▸ **Textgrundlage**
————————

Was ist los im Staate Österreich? Kommt hier endlich Licht ins Berater- und Interessensnetzwerk zwischen Politik und Beratern bzw. Lobbyisten, das der Präsident der Finanzprokuratur, Wolfgang Peschorn, schon mehrfach angesprochen hat?
Wer sind die handelnden Personen?
Sektionschef Christian Pilnacek wurde suspendert. Verfassungsrichter Wolfgang Brandstetter, ehedem Justizminister, bleibt vorerst, ist aber angeschlagen. Es sind die höchsten Organe des Staates, die ins Fadenkreuz der Justiz geraten, Regierungsmitglieder, höchste Beamte, sogar ein heutiger Verfassungsrichter. Und es ist die zuletzt vielfach gescholtene WKStA einerseits und die Staatsanwaltschaft Wien andererseits, die nach dem - nicht zuletzt rund um die Eurofighter-Affäre - vielfach erhobenen Vorwurf der Untätigkeit versuchen, Nägel mit Köpfen zu machen.
Warum kam es jetzt zu diesen Schritten?
Basis sind Erkenntnisse aus diversen laufenden Ermittlungsverfahren. Bei den Ermittlungen gegen Finanzminister Gernot Blümel ging die Initialzündung vom Ibiza-Video aus, das Ermittlungen rund um den Glücksspielkonzern Novomatik auslöste. Es geht um den Wunsch nach einer Intervention des Außenministeriums, der bei ihm landete.
Brandstätter und Pilnacek "erwischte" es im Nachhang zu einer Hausdurchsuchung bei Investor Michael Tojner, gegen den in Zusammenhang mit der umstrittenen Flächenwidmung für das Heumarkt-Hochhaus in Wien ermittelt wird. Tojner wird von Ex-Minister und Verfassungsrichter Brandstetter, der auch als Anwalt tätig ist, rechtlich vertreten. Die Ermittler prüfen den Verdacht, Brandstetter könnte Tojner der Termin einer im Juni 2019 durchgeführten Hausdurchsuchung über Pilnacek erfahren und verraten haben.
Sind die Maßnahmen gerechtfertigt?

————————

▸ **Aufgabenstellung a**
Aktualisieren Sie in den Einträgen die Zeilen, beginnend mit der Zeile, die „Given: Click the G單位 unit button“ enthält, und endend mit der Zeile, die „Open the Switch“ enthält. Ersetzen Sie darin „Damper Polarity“ durch „Damping Polarity“ und geben Sie diese Zeilen sonst unverändert wieder.

▸ **Gegebene Einträge**
————————

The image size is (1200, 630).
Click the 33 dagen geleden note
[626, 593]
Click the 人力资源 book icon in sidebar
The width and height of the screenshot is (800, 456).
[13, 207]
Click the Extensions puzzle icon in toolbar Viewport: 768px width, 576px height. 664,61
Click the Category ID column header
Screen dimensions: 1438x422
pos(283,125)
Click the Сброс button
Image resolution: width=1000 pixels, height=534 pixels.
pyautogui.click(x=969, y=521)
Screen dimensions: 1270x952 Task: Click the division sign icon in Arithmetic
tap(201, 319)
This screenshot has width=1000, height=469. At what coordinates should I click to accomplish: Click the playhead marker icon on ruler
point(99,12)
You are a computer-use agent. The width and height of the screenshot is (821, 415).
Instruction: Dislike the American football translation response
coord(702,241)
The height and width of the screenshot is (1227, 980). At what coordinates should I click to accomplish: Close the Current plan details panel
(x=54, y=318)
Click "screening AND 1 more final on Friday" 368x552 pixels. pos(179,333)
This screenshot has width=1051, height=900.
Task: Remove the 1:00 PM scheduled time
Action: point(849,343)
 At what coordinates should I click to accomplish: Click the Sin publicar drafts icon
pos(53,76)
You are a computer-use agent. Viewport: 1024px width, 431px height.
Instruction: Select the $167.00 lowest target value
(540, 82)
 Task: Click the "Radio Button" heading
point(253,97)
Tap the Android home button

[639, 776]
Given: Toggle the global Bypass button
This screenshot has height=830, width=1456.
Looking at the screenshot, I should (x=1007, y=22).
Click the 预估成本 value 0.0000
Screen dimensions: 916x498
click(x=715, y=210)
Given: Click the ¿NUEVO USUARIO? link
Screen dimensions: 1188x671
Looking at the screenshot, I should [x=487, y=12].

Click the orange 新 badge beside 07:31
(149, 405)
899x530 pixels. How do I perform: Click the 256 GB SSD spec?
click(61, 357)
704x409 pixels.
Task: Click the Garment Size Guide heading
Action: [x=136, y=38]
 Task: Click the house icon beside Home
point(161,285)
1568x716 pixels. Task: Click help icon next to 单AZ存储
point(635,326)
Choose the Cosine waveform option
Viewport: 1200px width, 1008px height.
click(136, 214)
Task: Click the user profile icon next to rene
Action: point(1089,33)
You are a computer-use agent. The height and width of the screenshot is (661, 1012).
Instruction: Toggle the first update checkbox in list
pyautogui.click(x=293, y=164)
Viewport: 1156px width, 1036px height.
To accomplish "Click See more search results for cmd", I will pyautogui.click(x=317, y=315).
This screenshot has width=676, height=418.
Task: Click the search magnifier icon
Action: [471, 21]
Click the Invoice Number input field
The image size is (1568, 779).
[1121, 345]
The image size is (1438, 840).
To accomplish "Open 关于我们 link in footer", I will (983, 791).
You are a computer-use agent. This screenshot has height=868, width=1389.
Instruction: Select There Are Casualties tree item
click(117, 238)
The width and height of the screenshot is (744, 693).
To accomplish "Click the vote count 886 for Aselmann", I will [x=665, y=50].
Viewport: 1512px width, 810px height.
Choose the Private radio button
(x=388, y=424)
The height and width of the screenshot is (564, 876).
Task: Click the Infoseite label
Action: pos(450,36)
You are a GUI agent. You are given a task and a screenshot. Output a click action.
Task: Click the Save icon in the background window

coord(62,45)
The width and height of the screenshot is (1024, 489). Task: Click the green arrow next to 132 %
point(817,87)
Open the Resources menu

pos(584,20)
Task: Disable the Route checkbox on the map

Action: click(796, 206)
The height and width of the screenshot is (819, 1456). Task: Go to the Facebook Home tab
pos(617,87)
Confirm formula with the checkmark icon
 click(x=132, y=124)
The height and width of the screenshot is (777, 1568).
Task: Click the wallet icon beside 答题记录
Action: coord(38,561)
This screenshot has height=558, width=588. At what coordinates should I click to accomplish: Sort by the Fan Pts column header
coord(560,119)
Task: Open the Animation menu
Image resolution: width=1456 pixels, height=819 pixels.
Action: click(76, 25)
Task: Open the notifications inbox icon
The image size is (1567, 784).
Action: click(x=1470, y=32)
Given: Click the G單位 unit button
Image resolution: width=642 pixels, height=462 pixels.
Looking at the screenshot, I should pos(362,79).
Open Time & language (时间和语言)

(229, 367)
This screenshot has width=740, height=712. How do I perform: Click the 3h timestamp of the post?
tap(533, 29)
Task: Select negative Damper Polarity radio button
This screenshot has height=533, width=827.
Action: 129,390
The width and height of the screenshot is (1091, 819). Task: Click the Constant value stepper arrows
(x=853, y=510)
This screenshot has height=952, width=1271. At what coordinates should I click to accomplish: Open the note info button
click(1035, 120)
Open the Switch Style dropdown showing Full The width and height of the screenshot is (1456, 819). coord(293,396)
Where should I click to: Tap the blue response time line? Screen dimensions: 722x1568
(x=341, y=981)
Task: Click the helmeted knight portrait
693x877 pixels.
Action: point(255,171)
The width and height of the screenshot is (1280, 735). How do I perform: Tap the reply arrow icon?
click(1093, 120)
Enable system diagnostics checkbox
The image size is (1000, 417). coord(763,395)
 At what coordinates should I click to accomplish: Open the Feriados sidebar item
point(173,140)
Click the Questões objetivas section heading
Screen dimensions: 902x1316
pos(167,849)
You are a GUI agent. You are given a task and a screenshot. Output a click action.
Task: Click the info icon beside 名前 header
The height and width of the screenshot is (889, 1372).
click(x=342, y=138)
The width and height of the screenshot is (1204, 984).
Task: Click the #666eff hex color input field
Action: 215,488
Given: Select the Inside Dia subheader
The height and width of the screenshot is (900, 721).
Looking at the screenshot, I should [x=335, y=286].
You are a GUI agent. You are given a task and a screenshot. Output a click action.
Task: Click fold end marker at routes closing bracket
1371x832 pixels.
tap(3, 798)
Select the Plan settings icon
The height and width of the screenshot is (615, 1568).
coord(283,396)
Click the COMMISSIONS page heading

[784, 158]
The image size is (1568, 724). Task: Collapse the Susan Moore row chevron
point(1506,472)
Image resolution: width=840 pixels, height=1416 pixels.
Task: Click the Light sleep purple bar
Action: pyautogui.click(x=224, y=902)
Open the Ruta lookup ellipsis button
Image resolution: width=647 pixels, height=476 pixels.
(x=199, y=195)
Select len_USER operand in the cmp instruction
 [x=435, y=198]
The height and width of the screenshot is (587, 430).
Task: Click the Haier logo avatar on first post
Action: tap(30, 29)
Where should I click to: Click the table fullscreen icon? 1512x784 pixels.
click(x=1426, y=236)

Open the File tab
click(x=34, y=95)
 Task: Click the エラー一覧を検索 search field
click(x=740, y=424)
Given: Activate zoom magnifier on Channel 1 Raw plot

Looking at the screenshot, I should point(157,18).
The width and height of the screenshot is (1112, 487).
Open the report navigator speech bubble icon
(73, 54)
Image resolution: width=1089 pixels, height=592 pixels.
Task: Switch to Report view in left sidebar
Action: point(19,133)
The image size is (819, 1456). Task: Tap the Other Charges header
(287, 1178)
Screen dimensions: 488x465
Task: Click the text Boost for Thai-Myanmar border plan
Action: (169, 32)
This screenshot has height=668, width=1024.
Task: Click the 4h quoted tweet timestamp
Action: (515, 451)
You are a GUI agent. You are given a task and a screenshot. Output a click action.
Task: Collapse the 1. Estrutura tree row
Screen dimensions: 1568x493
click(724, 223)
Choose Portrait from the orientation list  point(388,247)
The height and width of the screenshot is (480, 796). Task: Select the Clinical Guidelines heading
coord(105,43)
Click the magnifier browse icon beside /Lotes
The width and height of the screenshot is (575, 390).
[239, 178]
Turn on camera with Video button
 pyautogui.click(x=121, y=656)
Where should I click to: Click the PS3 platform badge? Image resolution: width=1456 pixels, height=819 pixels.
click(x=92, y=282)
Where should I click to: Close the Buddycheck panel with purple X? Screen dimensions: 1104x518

————————

▸ **Aufgabenstellung b**
Führen Sie den Text über die Ermittlungen gegen Spitzen von Politik und Justiz in Österreich im Anschluss an seinen letzten Satz weiter.

▸ **Lösung a**
Given: Click the G單位 unit button
Image resolution: width=642 pixels, height=462 pixels.
Looking at the screenshot, I should pos(362,79).
Open Time & language (时间和语言)

(229, 367)
This screenshot has width=740, height=712. How do I perform: Click the 3h timestamp of the post?
tap(533, 29)
Task: Select negative Damping Polarity radio button
This screenshot has height=533, width=827.
Action: 129,390
The width and height of the screenshot is (1091, 819). Task: Click the Constant value stepper arrows
(x=853, y=510)
This screenshot has height=952, width=1271. At what coordinates should I click to accomplish: Open the note info button
click(1035, 120)
Open the Switch Style dropdown showing Full The width and height of the screenshot is (1456, 819). coord(293,396)

▸ **Lösung b**
Da hängt alles am Anfangsverdacht, und wie substanziell der ist, ist nicht bekannt. Ein Gegenbeispiel war die Hausdurchsuchung beim Bundesamt für Verfassungsschutz und Terrorismusabwehr (BVT), die die WKStA veranlasst hatte. Sie wurde vom Oberlandesgericht später als rechtswidrig befunden. Auch Brandstätter und Pilnacek könnten die Sicherstellung innerhalb einer Frist von sechs Wochen beeinspruchen, dies hat aber keine "aufschiebende" Wirkung. Die Geräte sind gesichert, die Auswertung läuft.
Was passiert mit "Zufallsfunden"?
Diese Zufallsfunde sind der Reiz, aber auch die Gefahr bei derartigen Ermittlungsschritten. Die Verwertung von Zufallsfunden ist ein umstrittenes Thema. In Österreich darf sie die Behörde grundsätzlich verwenden. Die Rechte des Betroffenen sind nur insofern geschützt, als die Hausdurchsuchung gerechtfertigt sein muss.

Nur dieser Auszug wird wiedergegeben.